The Hardest Place written by Wesley Morgan and has been published by Random House this book supported file pdf, txt, epub, kindle and other format this book has been release on 2021-03-09 with History categories.


“One of the most important books to come out of the Afghanistan war.”—Foreign Policy “A saga of courage and futility, of valor and error and heartbreak.”—Rick Atkinson, author of the Liberation Trilogy and The British Are Coming Of the many battlefields on which U.S. troops and intelligence operatives fought in Afghanistan, one remote corner of the country stands as a microcosm of the American campaign: the Pech and its tributary valleys in Kunar and Nuristan. The area’s rugged, steep terrain and thick forests made it a natural hiding spot for local insurgents and international terrorists alike, and it came to represent both the valor and futility of America’s two-decade-long Afghan war.
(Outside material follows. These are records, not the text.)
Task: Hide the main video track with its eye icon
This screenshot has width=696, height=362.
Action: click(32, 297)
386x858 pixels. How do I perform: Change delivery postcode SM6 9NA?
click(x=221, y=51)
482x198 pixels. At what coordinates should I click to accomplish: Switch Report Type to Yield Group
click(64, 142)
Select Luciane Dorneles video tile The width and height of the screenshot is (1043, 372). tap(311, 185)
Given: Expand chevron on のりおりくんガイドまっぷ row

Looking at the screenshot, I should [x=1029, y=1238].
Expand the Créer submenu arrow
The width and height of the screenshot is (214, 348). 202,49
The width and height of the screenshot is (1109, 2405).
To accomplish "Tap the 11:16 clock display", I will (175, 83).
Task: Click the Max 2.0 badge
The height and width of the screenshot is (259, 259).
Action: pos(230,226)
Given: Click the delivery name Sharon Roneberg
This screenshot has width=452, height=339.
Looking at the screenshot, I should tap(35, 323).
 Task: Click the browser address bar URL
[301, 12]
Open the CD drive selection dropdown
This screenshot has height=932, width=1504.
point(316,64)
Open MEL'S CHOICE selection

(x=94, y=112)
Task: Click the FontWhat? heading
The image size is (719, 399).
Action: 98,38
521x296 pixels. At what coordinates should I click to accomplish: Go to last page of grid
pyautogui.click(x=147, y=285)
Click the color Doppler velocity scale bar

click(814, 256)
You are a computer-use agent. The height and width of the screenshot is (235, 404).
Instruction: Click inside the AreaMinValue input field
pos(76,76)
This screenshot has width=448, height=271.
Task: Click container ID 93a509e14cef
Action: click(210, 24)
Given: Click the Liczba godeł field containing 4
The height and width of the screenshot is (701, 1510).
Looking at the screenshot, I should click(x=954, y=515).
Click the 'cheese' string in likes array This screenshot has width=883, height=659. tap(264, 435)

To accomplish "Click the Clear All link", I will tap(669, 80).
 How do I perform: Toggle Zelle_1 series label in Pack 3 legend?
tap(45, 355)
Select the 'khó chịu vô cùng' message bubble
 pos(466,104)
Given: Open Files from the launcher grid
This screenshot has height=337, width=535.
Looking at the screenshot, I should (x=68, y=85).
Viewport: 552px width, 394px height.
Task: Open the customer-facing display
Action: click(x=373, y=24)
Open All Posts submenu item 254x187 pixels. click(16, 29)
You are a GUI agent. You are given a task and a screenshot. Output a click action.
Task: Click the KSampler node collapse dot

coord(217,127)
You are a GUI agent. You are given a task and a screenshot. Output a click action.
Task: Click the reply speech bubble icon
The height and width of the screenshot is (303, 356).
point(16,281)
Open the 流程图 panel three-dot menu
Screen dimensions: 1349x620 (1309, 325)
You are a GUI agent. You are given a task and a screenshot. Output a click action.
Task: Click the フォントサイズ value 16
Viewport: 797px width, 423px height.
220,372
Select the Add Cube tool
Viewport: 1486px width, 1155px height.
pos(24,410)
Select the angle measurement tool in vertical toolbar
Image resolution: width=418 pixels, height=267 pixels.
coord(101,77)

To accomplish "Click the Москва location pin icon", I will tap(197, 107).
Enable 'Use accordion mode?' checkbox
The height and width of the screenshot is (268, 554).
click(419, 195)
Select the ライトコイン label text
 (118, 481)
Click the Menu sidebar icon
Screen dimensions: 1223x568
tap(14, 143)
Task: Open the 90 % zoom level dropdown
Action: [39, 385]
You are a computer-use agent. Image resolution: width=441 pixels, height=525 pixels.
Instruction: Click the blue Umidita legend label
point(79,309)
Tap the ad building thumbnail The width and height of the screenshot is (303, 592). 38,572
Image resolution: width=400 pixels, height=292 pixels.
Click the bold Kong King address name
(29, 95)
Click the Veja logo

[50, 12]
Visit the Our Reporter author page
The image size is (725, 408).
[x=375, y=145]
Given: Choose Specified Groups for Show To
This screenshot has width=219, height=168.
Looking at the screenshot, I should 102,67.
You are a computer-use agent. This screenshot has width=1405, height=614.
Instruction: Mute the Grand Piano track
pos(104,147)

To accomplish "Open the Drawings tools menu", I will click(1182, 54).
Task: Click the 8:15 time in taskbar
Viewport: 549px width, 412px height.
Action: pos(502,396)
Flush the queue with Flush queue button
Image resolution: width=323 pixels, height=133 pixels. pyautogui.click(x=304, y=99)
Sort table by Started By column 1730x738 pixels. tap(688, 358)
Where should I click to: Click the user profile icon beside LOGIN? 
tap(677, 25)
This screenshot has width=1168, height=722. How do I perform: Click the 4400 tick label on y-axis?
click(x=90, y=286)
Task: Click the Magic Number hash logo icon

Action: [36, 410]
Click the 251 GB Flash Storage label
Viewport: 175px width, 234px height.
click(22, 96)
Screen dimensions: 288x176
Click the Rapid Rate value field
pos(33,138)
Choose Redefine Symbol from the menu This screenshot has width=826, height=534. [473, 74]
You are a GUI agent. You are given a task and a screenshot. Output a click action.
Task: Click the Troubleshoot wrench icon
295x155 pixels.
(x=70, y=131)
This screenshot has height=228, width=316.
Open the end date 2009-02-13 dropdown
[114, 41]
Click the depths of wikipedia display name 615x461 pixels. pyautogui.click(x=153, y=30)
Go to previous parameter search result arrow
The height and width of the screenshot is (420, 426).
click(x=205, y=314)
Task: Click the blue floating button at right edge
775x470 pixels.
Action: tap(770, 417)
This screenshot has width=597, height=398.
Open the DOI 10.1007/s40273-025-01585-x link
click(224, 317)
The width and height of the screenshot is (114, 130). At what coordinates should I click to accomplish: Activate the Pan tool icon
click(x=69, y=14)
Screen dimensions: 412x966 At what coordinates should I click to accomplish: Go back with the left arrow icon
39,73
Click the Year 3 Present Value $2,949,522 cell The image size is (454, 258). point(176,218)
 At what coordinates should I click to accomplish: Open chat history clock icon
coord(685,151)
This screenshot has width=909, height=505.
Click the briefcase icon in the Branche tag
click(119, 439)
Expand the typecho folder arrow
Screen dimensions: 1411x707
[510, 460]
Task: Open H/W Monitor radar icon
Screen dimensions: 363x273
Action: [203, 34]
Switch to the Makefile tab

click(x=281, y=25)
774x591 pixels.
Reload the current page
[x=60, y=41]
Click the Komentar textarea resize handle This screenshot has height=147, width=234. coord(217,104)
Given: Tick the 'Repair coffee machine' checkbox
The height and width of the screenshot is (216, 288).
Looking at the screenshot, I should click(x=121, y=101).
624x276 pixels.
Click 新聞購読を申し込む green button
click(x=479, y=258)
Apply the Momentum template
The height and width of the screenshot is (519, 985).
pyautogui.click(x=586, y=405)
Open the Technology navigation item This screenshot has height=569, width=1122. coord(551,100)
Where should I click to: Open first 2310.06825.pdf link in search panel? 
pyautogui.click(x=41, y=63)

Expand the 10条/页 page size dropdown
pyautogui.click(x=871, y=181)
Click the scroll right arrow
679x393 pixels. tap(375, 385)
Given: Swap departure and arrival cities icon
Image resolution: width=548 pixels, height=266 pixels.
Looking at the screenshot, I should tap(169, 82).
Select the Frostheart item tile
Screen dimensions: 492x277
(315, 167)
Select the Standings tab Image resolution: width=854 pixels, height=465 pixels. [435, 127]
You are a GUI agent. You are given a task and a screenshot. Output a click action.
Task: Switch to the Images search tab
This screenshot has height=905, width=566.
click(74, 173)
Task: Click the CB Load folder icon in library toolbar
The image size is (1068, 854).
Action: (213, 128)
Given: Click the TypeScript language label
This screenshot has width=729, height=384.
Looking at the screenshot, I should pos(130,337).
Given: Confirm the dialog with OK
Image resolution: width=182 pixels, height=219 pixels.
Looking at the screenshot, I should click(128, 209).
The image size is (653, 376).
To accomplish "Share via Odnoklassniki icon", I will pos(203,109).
Drawing on reporting trips, hundreds of interviews, and documentary research, Wesley Morgan reveals the history of the war in this iconic region, captures the culture and reality of the conflict through both American and Afghan eyes, and reports on the snowballing missteps—some kept secret from even the troops fighting there—that doomed the American mission. The Hardest Place is the story of one of the twenty-first century’s most unforgiving battlefields and a portrait of the American military that fought there.